» **Your goal**:
Would you please return the lines of the entries below starting at the line that has "Open the ZDEMO1802" and ending at the line that has "Expand the Проводник", both included, exactly as they are?

» **Dataset content**:
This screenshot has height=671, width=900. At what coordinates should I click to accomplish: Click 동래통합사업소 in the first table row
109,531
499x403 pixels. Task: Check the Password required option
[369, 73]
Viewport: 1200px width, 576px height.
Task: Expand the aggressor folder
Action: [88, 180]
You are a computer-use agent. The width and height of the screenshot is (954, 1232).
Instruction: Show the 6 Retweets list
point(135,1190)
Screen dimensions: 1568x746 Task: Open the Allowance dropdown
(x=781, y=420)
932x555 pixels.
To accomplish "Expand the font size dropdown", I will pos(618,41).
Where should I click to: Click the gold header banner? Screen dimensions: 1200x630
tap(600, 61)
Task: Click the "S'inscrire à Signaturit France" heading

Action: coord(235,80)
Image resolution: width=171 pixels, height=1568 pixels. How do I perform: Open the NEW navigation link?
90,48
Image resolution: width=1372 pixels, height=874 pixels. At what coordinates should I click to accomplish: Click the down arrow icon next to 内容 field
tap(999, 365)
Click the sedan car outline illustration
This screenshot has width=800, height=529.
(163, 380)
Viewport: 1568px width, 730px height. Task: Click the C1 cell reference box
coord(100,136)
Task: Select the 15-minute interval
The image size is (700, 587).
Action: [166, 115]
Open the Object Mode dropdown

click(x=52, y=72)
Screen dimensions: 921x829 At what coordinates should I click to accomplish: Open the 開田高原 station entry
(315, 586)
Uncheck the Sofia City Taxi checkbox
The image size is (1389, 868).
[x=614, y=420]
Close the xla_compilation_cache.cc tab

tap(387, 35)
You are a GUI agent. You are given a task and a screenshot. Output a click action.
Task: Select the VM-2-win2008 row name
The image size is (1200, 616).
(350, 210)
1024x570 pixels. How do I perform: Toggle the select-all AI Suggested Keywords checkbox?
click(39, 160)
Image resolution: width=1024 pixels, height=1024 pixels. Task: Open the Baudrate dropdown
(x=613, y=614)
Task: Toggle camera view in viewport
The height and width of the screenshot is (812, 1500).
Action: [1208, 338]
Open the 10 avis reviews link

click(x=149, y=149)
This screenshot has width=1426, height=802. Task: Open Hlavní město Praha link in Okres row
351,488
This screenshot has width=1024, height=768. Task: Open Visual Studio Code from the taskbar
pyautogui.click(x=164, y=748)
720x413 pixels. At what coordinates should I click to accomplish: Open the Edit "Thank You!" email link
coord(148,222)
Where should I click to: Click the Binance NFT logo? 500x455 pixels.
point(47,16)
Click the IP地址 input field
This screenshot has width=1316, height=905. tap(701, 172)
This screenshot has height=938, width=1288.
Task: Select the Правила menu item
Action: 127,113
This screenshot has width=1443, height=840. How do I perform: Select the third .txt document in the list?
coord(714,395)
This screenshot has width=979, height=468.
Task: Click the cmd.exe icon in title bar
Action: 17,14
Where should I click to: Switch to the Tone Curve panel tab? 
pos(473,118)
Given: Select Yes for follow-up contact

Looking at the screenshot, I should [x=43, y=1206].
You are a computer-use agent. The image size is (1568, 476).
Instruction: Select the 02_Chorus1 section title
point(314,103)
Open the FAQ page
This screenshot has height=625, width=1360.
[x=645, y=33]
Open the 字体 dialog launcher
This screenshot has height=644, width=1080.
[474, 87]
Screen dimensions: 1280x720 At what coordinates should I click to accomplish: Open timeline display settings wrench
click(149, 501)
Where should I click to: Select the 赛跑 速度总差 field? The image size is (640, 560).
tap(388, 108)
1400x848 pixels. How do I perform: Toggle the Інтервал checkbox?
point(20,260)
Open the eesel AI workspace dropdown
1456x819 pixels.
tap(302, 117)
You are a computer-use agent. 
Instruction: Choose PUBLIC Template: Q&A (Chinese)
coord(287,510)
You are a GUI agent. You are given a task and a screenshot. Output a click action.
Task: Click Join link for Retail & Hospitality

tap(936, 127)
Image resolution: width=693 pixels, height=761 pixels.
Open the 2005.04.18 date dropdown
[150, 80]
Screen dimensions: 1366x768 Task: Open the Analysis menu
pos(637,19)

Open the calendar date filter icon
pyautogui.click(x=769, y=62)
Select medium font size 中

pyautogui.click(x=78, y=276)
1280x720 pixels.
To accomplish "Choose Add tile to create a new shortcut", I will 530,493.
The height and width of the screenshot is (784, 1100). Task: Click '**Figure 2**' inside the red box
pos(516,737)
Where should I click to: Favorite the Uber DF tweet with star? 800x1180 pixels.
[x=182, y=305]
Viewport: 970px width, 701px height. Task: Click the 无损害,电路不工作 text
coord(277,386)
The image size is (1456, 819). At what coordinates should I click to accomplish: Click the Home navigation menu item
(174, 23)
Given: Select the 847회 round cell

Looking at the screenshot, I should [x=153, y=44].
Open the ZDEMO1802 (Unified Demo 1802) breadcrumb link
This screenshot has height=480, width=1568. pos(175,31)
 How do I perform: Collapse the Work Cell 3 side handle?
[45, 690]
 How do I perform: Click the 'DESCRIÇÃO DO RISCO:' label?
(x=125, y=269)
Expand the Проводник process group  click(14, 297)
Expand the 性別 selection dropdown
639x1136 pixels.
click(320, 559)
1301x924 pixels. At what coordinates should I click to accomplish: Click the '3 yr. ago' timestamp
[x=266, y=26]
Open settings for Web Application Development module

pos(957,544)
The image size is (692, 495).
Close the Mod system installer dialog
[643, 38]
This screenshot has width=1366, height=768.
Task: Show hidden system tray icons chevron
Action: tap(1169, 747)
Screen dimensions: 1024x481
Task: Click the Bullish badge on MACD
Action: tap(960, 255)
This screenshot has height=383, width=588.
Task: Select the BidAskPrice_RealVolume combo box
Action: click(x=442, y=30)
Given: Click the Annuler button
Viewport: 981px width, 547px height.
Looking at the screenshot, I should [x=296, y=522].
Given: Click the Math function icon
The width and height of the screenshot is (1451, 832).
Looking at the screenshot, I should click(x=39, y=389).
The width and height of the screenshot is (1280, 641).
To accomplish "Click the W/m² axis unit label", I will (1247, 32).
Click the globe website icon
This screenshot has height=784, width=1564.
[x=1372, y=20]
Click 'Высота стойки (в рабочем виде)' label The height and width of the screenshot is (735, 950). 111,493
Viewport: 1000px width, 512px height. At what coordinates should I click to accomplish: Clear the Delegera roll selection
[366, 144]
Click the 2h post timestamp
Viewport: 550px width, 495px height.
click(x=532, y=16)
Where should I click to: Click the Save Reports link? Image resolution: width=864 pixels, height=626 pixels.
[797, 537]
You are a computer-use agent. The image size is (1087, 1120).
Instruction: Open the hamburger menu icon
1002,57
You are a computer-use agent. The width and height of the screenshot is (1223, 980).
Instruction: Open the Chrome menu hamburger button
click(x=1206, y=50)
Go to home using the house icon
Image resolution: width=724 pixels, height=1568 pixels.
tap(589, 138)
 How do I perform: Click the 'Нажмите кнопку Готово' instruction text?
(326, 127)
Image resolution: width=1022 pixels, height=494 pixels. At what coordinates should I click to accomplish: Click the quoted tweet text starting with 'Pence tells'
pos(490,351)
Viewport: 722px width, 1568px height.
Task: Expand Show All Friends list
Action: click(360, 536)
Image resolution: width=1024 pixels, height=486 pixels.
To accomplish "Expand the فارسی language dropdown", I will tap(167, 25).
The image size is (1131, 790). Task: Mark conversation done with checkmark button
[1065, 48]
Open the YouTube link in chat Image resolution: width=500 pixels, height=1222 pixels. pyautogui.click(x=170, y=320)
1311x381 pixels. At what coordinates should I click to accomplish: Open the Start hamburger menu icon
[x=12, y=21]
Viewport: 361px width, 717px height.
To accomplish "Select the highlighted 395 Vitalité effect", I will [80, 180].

» **Solution**:
Open the ZDEMO1802 (Unified Demo 1802) breadcrumb link
This screenshot has height=480, width=1568. pos(175,31)
 How do I perform: Collapse the Work Cell 3 side handle?
[45, 690]
 How do I perform: Click the 'DESCRIÇÃO DO RISCO:' label?
(x=125, y=269)
Expand the Проводник process group  click(14, 297)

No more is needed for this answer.